Capitol Group Driver Retires After More Than 36 Years on the Road
Photo: Butch Kendall and Family
Butch Kendall was a union driver who spent all but one year of his career sitting in the cab of a semitrailer, so it was ironic that it was his feet that finally told Butch Kendall it was time to retire.
“When Capitol Group moved into the old Butternut building in Springfield last year, I started in the warehouse, packing orders,” said Kendall. “I liked it but I was walking about 50 miles a day and my body finally couldn’t take it anymore.”
The walking on cement all day might have been the final straw but Kendall said things started down a path toward retirement about four years ago, after a tornado tore apart the Capitol Group building in Springfield.
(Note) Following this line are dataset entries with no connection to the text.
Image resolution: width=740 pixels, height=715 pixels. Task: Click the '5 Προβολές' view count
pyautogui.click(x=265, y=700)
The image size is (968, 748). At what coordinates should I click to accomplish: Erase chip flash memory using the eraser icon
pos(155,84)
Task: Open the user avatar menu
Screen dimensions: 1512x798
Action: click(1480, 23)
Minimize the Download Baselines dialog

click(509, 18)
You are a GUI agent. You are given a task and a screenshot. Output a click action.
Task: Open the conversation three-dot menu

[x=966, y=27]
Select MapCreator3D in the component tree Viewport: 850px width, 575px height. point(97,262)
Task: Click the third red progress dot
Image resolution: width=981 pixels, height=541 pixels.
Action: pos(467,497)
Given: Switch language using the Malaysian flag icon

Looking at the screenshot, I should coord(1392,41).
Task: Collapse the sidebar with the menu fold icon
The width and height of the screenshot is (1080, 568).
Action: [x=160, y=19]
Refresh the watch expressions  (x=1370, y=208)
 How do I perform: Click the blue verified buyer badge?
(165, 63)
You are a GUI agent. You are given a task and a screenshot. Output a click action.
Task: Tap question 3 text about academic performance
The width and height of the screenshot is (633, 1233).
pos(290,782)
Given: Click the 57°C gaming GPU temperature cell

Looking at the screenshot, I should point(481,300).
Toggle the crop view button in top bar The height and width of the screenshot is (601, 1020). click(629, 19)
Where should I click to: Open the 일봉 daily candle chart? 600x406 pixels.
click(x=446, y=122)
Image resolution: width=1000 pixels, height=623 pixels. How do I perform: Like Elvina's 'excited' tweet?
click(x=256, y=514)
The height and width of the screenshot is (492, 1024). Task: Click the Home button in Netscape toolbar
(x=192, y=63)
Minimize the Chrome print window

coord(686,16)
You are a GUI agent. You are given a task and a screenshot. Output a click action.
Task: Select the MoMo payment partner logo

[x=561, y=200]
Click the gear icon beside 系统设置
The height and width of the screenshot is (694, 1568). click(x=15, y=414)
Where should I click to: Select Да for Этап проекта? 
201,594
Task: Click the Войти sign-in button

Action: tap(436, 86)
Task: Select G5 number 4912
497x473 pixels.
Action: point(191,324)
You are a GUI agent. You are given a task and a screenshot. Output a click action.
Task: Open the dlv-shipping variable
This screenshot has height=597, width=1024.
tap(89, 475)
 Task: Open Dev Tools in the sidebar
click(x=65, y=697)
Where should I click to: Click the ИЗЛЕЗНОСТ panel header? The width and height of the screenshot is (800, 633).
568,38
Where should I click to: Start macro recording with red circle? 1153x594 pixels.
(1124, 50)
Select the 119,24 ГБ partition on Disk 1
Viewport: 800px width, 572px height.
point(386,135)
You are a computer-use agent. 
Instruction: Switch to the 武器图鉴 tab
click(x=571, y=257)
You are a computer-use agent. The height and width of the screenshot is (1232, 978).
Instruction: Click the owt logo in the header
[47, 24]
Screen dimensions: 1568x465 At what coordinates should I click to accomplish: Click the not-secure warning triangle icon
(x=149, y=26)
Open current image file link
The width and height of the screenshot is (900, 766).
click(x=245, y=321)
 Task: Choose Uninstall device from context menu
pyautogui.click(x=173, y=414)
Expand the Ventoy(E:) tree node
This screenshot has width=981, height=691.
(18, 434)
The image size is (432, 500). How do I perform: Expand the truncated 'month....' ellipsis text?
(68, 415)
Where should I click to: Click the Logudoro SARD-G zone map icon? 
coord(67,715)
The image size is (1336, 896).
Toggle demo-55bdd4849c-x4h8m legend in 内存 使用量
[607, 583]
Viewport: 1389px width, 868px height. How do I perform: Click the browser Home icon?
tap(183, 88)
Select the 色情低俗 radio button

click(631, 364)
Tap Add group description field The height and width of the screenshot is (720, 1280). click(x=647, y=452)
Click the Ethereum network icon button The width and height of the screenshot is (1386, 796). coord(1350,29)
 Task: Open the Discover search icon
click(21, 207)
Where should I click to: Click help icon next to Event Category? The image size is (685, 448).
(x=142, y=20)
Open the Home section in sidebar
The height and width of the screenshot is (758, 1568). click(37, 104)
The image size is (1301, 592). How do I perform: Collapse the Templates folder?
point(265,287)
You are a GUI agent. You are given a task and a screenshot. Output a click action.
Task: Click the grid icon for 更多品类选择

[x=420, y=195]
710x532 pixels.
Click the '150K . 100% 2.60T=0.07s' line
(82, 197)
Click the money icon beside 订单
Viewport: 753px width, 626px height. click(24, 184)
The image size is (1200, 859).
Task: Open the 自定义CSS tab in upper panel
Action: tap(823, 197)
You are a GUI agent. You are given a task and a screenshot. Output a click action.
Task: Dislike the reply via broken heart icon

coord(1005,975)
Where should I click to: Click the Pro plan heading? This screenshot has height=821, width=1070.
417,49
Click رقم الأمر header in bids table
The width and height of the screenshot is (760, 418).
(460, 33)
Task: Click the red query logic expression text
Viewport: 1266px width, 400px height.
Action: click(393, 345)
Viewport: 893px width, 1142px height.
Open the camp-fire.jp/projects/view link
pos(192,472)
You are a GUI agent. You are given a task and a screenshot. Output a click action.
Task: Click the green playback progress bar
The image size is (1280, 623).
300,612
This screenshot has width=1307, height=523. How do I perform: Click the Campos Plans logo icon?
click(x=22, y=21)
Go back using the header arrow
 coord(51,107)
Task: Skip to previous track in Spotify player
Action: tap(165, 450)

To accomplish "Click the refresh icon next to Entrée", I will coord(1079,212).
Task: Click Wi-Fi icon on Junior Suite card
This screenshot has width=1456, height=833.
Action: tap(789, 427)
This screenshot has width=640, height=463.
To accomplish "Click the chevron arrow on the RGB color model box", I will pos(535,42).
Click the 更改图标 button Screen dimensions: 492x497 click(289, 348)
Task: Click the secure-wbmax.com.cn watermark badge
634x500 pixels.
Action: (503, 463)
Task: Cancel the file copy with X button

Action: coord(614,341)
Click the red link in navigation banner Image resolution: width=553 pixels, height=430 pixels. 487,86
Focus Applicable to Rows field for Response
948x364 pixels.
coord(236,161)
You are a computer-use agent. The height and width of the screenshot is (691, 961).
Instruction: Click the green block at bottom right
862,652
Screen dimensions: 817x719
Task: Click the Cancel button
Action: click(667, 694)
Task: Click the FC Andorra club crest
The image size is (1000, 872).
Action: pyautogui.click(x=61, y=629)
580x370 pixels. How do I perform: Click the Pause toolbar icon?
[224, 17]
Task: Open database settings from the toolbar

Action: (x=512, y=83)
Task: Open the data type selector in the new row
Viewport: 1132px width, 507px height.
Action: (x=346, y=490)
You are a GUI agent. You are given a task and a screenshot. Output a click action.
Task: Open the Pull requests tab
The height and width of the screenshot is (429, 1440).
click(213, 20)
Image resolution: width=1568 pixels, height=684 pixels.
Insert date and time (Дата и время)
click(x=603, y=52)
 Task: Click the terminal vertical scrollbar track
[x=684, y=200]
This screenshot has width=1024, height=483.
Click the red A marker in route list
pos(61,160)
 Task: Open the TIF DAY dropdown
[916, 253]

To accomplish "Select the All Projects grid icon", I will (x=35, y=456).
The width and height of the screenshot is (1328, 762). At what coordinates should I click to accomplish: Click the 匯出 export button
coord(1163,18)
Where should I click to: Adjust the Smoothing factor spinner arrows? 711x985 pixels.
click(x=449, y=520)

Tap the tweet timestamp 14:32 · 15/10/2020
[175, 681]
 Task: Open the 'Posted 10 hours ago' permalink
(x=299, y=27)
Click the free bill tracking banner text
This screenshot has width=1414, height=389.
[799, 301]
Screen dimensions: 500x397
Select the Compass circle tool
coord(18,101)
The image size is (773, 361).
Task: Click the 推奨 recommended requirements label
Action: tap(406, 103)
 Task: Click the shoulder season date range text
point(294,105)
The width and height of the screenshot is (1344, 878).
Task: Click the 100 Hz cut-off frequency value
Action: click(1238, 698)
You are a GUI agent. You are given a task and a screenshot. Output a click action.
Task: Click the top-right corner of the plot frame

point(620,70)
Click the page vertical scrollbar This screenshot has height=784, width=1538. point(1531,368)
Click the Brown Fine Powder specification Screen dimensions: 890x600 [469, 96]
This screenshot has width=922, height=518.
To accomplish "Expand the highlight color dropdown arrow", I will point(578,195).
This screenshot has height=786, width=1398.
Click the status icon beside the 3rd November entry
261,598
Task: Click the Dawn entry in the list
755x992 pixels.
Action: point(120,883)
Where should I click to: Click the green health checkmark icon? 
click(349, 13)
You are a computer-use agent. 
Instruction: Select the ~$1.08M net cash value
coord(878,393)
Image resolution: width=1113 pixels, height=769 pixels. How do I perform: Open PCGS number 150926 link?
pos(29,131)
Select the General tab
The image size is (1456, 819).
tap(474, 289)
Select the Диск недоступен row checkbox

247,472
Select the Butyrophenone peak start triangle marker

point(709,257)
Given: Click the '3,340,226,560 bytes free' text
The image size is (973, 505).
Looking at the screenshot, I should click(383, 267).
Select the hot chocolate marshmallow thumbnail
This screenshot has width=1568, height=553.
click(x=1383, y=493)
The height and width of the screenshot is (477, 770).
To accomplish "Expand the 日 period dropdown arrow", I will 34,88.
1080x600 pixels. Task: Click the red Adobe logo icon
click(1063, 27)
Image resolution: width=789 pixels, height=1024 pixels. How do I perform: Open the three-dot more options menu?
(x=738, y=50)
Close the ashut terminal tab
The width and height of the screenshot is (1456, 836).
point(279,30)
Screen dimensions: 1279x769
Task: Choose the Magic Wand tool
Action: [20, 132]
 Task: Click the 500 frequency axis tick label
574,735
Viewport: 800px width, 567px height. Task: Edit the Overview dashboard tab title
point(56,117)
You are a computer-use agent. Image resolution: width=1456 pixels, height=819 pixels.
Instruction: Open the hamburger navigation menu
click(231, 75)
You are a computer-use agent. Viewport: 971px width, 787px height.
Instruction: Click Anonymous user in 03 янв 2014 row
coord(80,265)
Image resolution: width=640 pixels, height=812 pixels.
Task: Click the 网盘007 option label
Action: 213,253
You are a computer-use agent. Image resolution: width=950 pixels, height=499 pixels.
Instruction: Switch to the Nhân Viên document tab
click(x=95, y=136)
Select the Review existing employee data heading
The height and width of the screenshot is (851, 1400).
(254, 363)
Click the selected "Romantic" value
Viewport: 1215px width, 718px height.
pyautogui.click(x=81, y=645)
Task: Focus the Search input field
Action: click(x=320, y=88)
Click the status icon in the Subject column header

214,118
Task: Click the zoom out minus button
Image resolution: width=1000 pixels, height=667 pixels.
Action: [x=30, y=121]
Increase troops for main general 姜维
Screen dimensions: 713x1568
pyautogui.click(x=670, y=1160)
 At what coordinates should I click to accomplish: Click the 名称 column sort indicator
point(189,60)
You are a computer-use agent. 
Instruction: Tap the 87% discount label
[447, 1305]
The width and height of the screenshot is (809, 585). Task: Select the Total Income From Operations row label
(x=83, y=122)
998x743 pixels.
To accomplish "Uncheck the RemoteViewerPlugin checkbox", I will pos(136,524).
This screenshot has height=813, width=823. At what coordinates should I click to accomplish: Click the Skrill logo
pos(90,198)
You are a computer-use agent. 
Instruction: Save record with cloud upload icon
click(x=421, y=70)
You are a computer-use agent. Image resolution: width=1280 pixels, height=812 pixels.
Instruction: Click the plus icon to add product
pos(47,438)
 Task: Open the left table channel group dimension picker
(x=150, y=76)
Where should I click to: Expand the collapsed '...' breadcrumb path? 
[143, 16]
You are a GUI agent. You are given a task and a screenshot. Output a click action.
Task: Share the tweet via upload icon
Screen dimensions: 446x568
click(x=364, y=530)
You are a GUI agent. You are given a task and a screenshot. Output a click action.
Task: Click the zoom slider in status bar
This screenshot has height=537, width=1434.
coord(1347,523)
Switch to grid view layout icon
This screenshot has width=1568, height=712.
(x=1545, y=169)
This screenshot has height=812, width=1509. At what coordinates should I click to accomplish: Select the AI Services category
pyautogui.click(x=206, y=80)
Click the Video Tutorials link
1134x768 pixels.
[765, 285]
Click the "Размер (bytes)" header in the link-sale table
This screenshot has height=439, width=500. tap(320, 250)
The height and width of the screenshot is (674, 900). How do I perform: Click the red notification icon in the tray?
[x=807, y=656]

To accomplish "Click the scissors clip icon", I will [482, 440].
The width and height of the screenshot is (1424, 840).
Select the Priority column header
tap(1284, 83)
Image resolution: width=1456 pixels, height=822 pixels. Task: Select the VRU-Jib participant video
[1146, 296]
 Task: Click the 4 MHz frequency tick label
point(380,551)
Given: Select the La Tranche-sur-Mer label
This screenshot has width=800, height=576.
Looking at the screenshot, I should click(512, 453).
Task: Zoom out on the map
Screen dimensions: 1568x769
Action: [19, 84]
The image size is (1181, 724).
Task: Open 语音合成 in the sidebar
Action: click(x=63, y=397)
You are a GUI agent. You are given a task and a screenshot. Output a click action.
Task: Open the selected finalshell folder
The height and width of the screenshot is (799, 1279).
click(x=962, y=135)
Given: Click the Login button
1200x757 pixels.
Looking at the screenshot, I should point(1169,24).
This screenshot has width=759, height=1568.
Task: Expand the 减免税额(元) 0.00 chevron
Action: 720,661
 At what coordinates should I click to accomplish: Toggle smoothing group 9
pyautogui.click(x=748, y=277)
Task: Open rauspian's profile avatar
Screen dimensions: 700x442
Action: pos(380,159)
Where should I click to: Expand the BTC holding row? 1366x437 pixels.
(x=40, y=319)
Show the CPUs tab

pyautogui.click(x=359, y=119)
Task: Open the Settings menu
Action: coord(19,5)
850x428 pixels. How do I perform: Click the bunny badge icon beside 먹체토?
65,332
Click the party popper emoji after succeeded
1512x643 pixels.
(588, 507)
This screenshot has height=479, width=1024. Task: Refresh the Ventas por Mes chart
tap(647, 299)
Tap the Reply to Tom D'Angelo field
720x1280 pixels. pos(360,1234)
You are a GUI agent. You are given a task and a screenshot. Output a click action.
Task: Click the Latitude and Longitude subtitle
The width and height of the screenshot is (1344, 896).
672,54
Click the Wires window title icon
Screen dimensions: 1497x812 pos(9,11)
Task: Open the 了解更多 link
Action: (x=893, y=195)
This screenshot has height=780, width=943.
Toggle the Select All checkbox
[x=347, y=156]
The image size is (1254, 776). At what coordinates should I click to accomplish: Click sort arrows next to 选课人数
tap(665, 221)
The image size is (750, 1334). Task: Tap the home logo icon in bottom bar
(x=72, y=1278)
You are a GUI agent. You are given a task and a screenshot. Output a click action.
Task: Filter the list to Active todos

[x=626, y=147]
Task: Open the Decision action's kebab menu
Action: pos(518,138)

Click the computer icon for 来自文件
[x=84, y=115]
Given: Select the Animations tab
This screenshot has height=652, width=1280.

Everything changed after that, said Kendall, who was relocated to the company’s Peoria warehouse and commuted every day for a while. He said he will always be grateful that the company kept him and his co-workers on after the disaster. He never missed a paycheck but things were different. And then there was his health.
“About six months after the tornado, I went to a routine doctor appointment and told him about the pain I was having in one of my hands,” said Kendall. “He did some tests and sent me right to a specialist. The specialist told me I owed that doctor my life. The main artery to my heart was 99 percent blocked. I was two weeks away from a heart attack.”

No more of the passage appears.